**Given records:**
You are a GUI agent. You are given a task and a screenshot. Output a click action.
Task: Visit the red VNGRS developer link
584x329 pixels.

---

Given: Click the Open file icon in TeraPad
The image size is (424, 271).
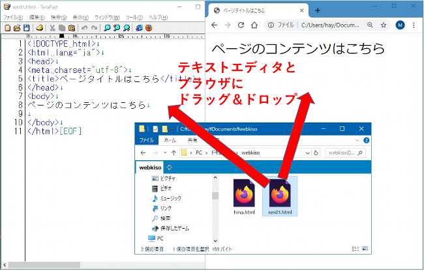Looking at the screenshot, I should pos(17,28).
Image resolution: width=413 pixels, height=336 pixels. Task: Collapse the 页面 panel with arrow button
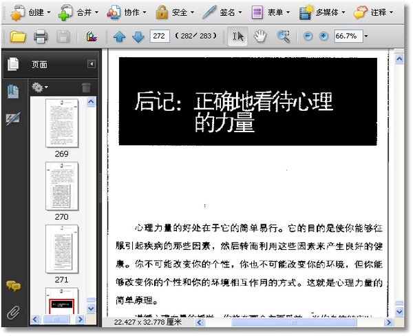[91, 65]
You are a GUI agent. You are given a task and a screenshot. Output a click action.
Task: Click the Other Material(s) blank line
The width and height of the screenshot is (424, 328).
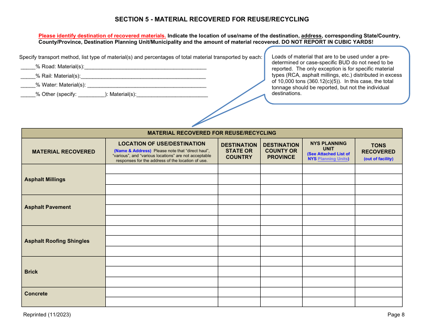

**What needs to be done:** Return word for word the lines above from the line with "Task: Click the Other Material(s) blank line" to the line with "The width and", including both and leaving out all others.

**Expected output:**
Task: Click the Other Material(s) blank line
The width and height of the screenshot is (424, 328).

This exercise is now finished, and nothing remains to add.